### [TO DO]
A. In the ToposKG-core documentation, list every parameter in the KnowledgeGraphBlueprint table whose default is an empty list.
B. Carry the ToposKG-core documentation forward from the point where it stops.

### [EXTRACT TO READ]
--- start ---
ToposKG-core

ToposKG-core contains the main library logic used to configure and execute the RDF generation pipeline.

This page documents the expected core concepts and parameters.

The core functionality of toposkg-lib is to construct custom geospatial knowledge graphs based on the ToposKG knowledge graph.

KnowledgeGraphBlueprint [source]

The most basic “building block” of the Topos framework. It is responsible for collecting, managing and finally building the desired geospatial knowledge graph.

KnowledgeGraphBlueprint(
    output_dir: str,
    sources_paths: List[str],
    name: str = "ToposKG.nt",
    materialization_pairs = [],
    translation_targets = []
)

A blueprint describing how a ToposKG knowledge graph should be constructed. It stores the output location, the selected RDF source files, and optional post-processing operations such as materialization and translation.

Parameters

Parameter

Type

Default

Description

output_dir

str

required

Directory where the constructed knowledge graph will be written.

sources_paths

List[str]

required

List of source files or directories that should be included in the generated knowledge graph.

name

str

"ToposKG.nt"

Name of the output N-Triples file.

linking_pairs

list

[]

Pairs used for entity-linking operations. Currently stored in the blueprint, but not actively used by construct().

materialization_pairs

list

[]

Pairs of source files for which geospatial materialization should be performed.

translation_targets

list

[]

Translation configuration, where each entry is expected to contain a source path and a list of predicates to translate.

Methods

construct(validate=True, debug=False) [source]

construct(validate: bool = True, debug: bool = False) -> str

Constructs the knowledge graph described by the blueprint.

The method concatenates selected RDF sources, optionally validates and serializes them as N-Triples, performs materialization over configured source pairs, and applies translation over configured predicate targets.

Parameters

Parameter

Type

Default

Description

validate

bool

True

If True, each source file is parsed with rdflib and serialized to N-Triples before being written. If False and the file already ends in .nt, the file is read directly.
--- end ---
### [DATA EXTRACT]
--- start ---
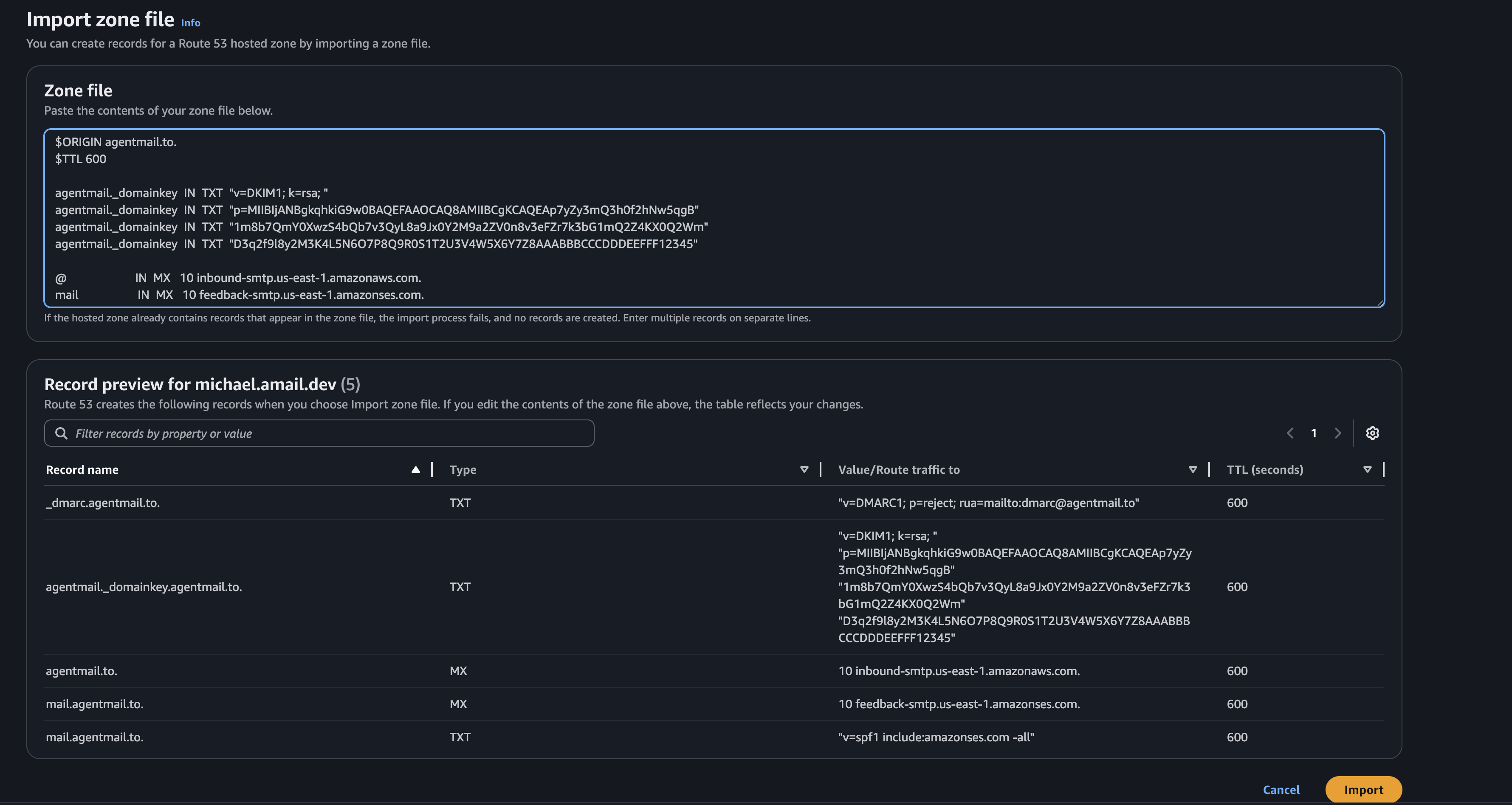1512x805 pixels.
Task: Open the Type column filter dropdown
Action: (x=804, y=470)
--- end ---
### [WRITTEN ANSWERS]
A. linking_pairs, materialization_pairs, translation_targets

B.
debug

bool

False

Enables additional debug output during parsing, loading, placeholder replacement, and translation.

Returns

Type

Description

str

A success message containing the generated output path.

Raises

Exception

Condition

ValueError

Raised if output_dir does not exist.

ValueError

Raised if one of the configured source paths does not exist.

ValueError

Raised if a non-local filesystem source is used during construction.

Example
blueprint = KnowledgeGraphBlueprint(
    output_dir="./output",
    sources_paths=["./data/greece.nt"],
    name="Greece.nt",
)

blueprint.construct(validate=False)

KnowledgeGraphBlueprintBuilder [source]

class KnowledgeGraphBlueprintBuilder()

Builder class for incrementally configuring and creating a KnowledgeGraphBlueprint.

This is the main convenience interface for users who want to select source files, configure output options, and create a knowledge graph construction blueprint without manually passing all parameters to KnowledgeGraphBlueprint.

Methods

set_name(name) [source]

set_name(name) -> None

Sets the output file name for the generated knowledge graph.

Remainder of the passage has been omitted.